In terms of coding - I am working to get to the point where I can code the cortical-io retina entirely in HTM/SDR neurons.

Since I am coding up the HTM model from scratch I can modify any part of it at will and consider that a degree of design freedom; I have been doing that for years with standard neural network models and old habits are hard to break.

You do have to agree that different layers in the cortical sheet interacting with each other via inhibition using the surrounding cells and having separate memory patterns is a nifty hack!

I suppose I am as guilty as everyone else in trying to tart up a single cortex map instead of working through the entire hierarchy of maps and the Stupid Boss/Expert Advisor interaction even though that make more sense.
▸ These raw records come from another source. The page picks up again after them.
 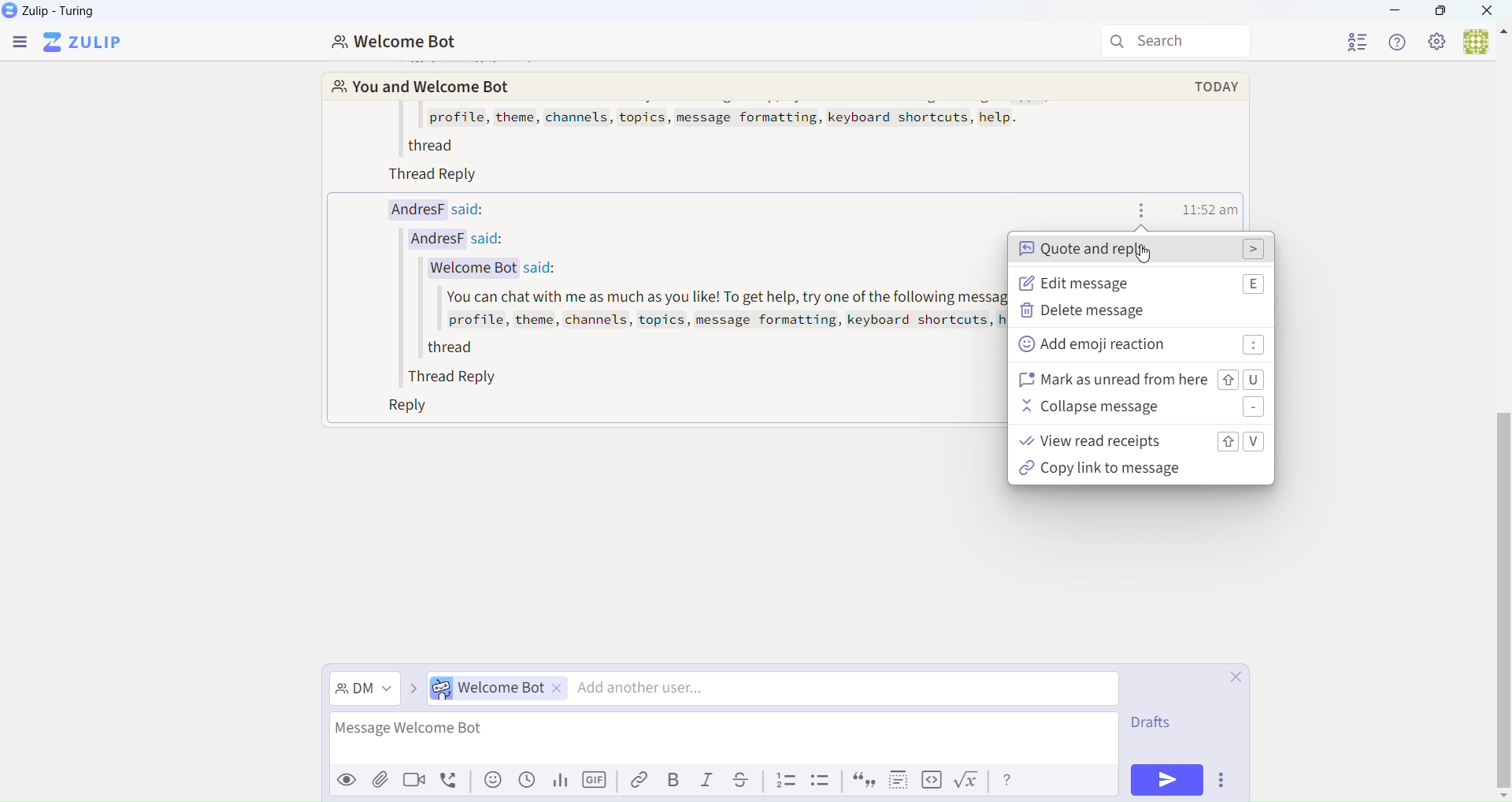 What do you see at coordinates (365, 687) in the screenshot?
I see `Direct Message` at bounding box center [365, 687].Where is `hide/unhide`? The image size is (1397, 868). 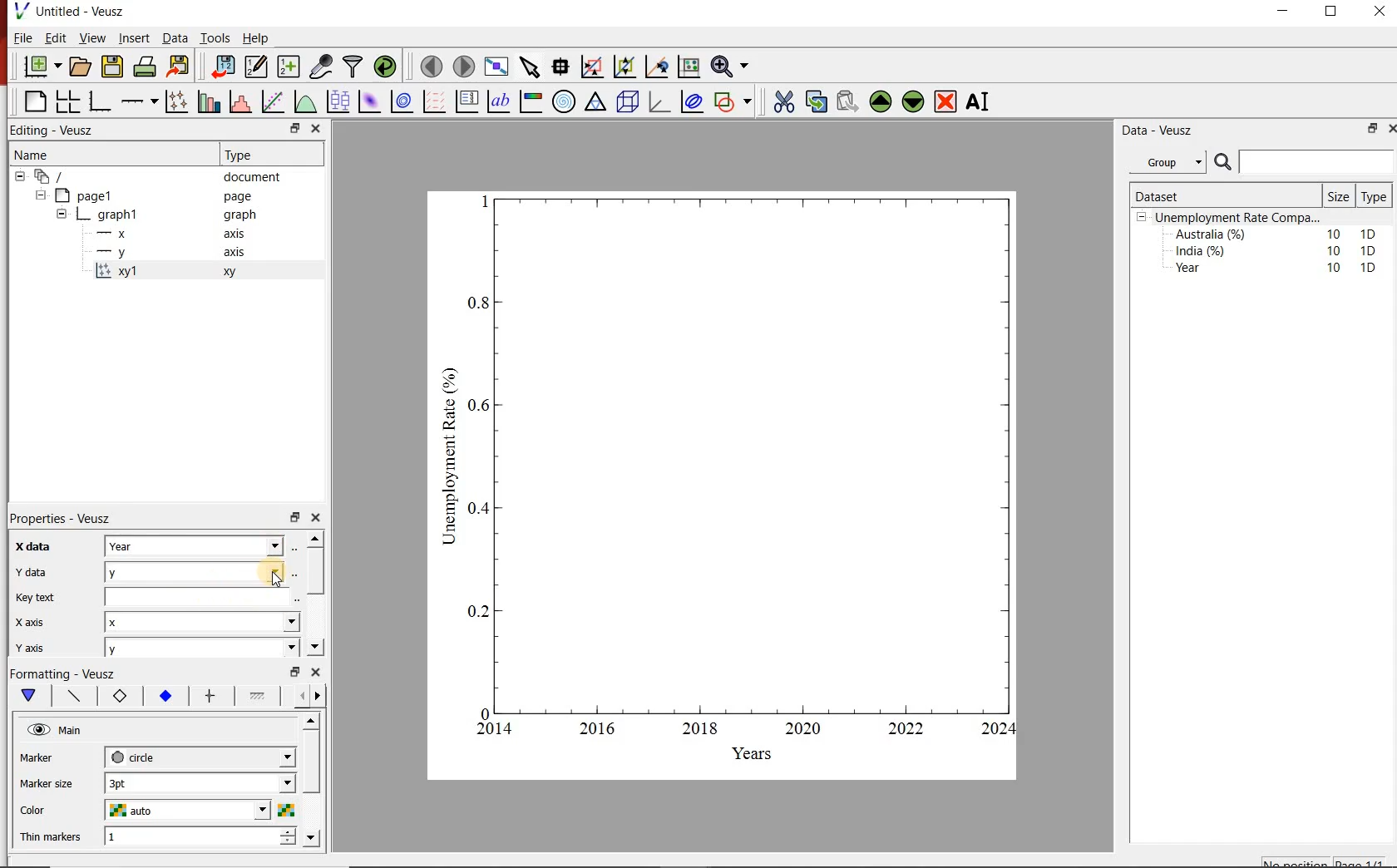 hide/unhide is located at coordinates (39, 729).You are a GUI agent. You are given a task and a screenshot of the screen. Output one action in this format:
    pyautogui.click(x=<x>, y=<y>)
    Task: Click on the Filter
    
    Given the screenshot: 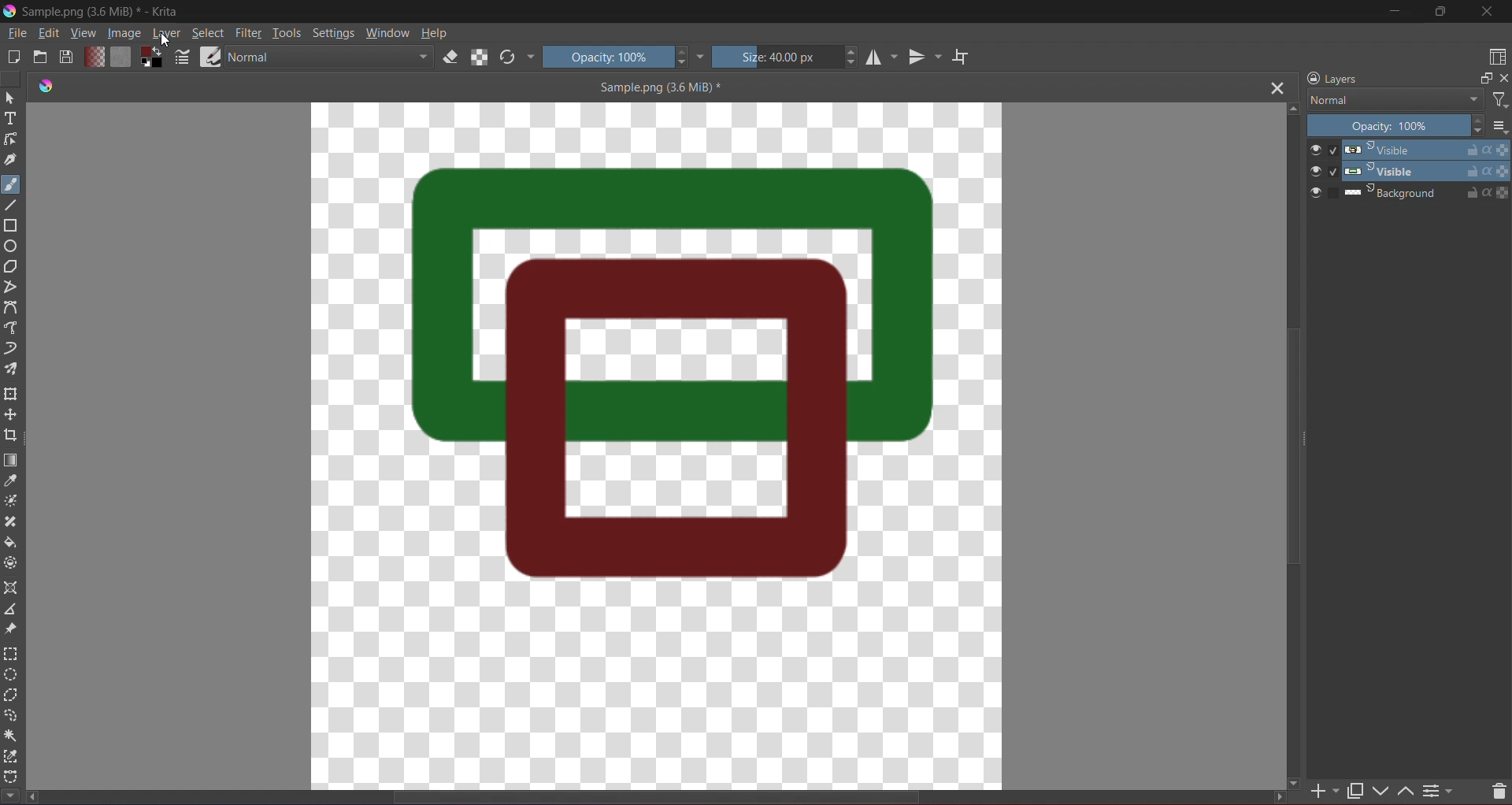 What is the action you would take?
    pyautogui.click(x=1497, y=98)
    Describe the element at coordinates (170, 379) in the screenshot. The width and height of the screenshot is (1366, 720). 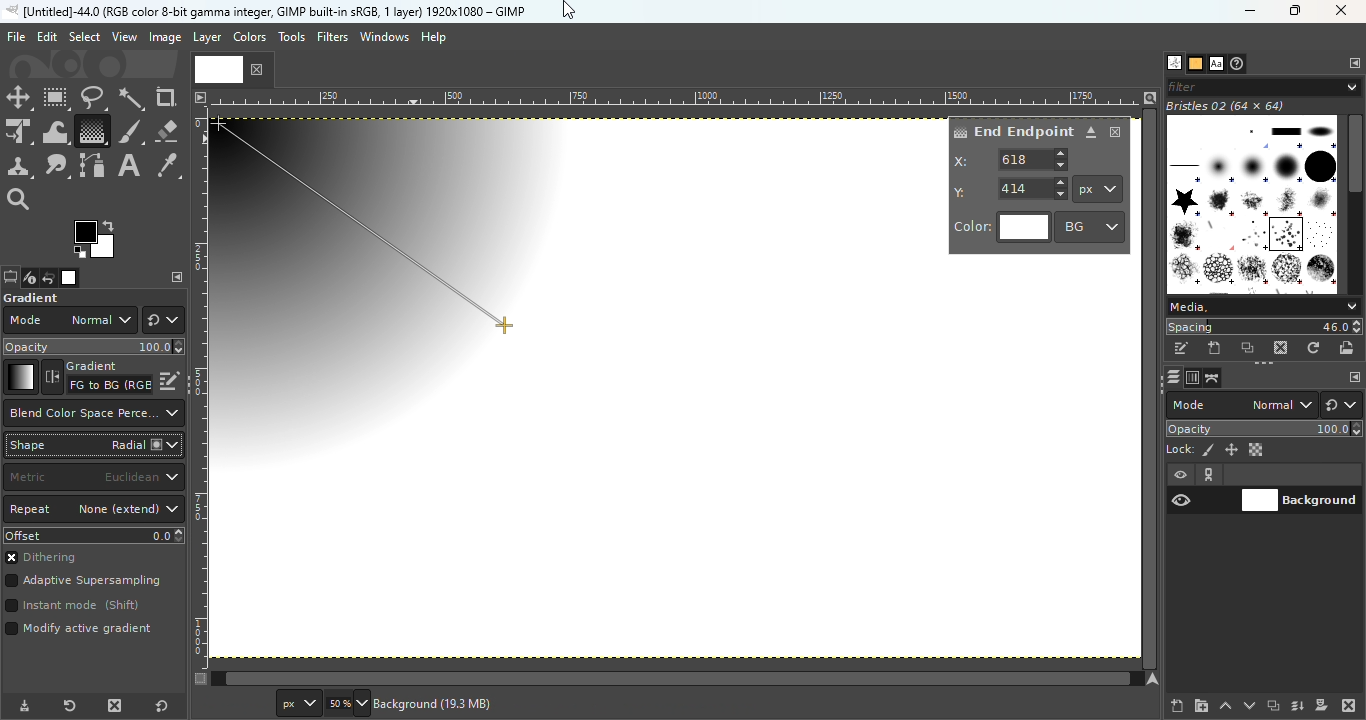
I see `Edit this gradient` at that location.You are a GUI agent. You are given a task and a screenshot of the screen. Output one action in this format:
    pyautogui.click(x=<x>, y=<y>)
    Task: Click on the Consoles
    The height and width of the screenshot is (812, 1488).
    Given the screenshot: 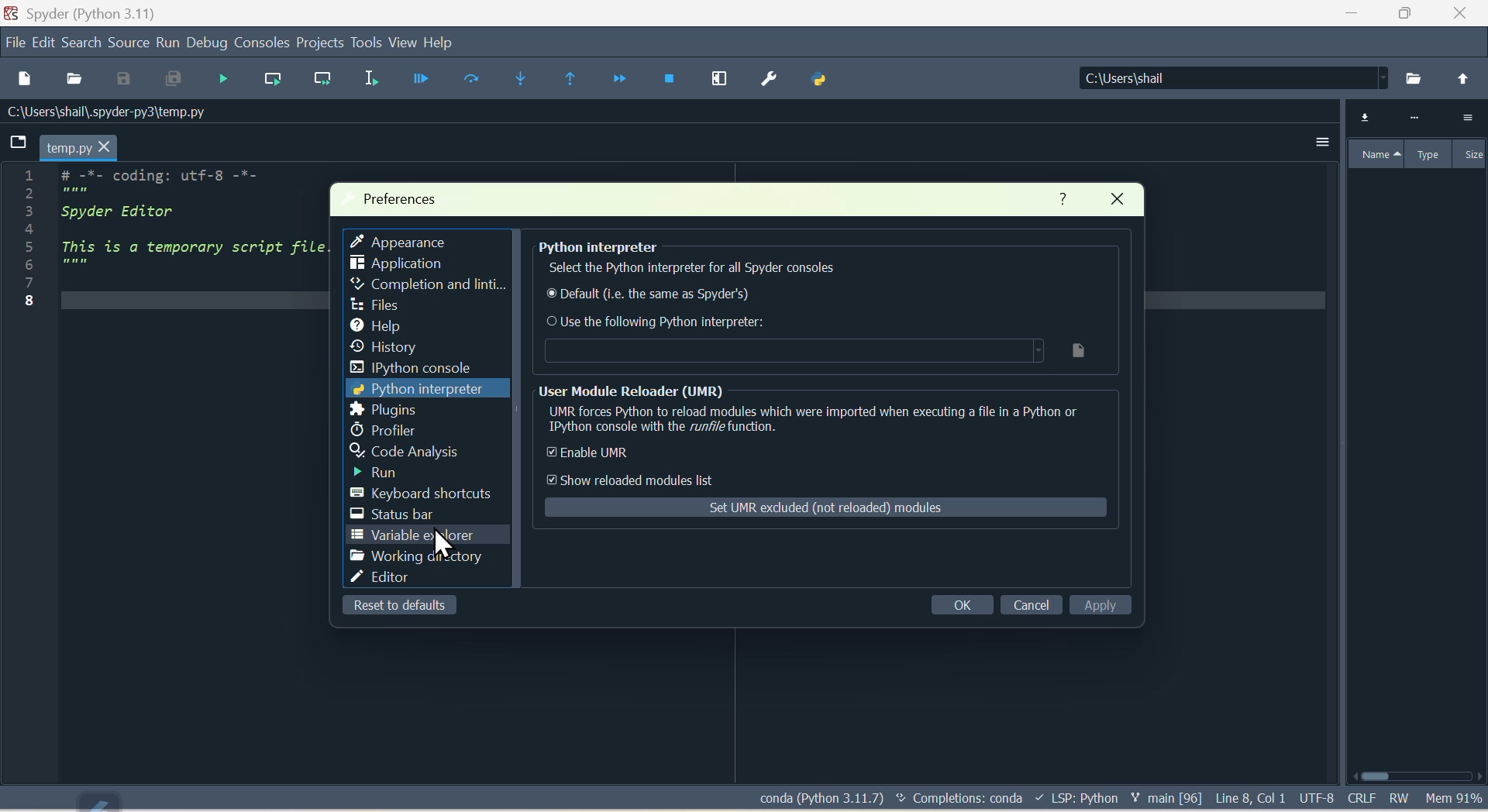 What is the action you would take?
    pyautogui.click(x=261, y=39)
    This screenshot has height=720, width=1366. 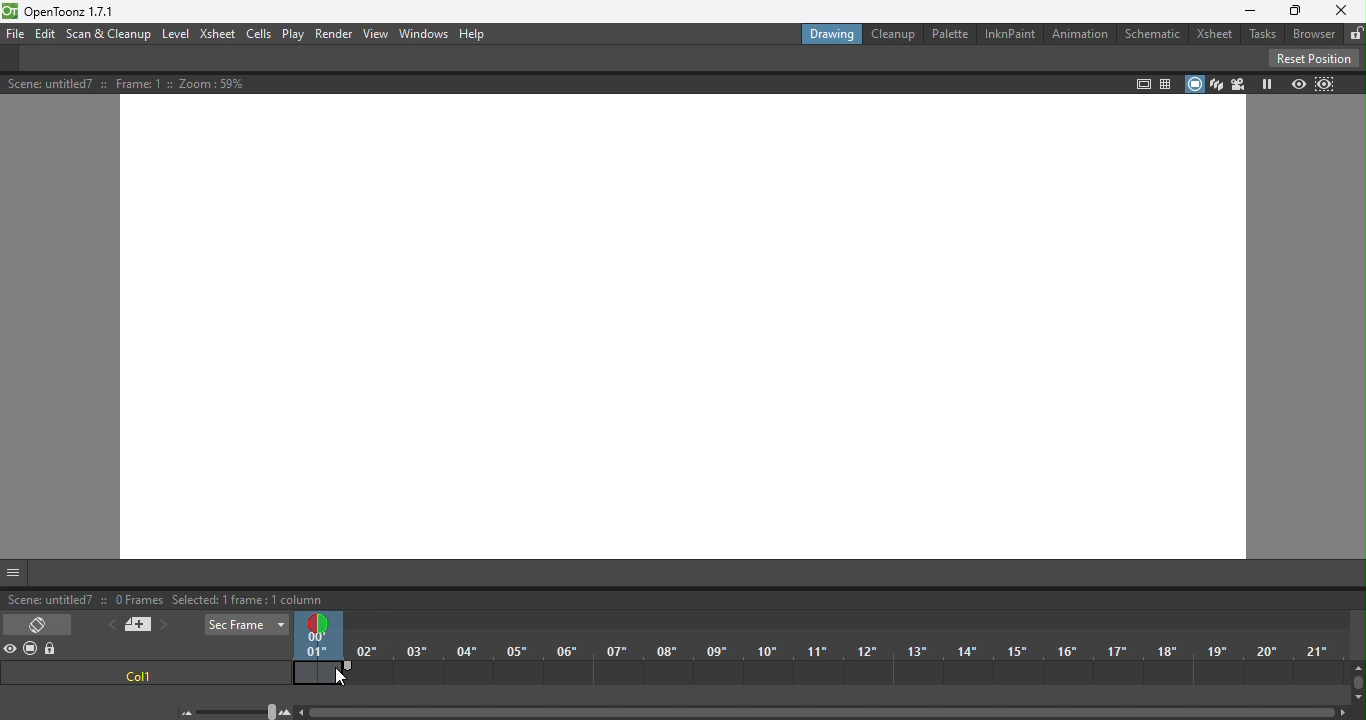 I want to click on Close, so click(x=1343, y=10).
It does make it longer to work out the answers I am looking for but they will be better answers in the end.

While I am looking at the functions that the cortex can form and the needs of the underlying algorithms inhibitory functions would simplify some to the functions. Inhibitory layers or functions are over in the “that could be nifty” with some algorithms but very weak biological support.

Using a dendrite pattern library ranges over to the “it just makes sense” category like the basic HTM/SDR model. It’s biologically plausible and algorithmically very useful for making SOMs.

BTW: I have literally hundreds of papers in the reading list and I am working through them as fast as I can.
The Hippocampus/Cortex connections and transfer/“consolidation of learning” is a very high priority in that reading list.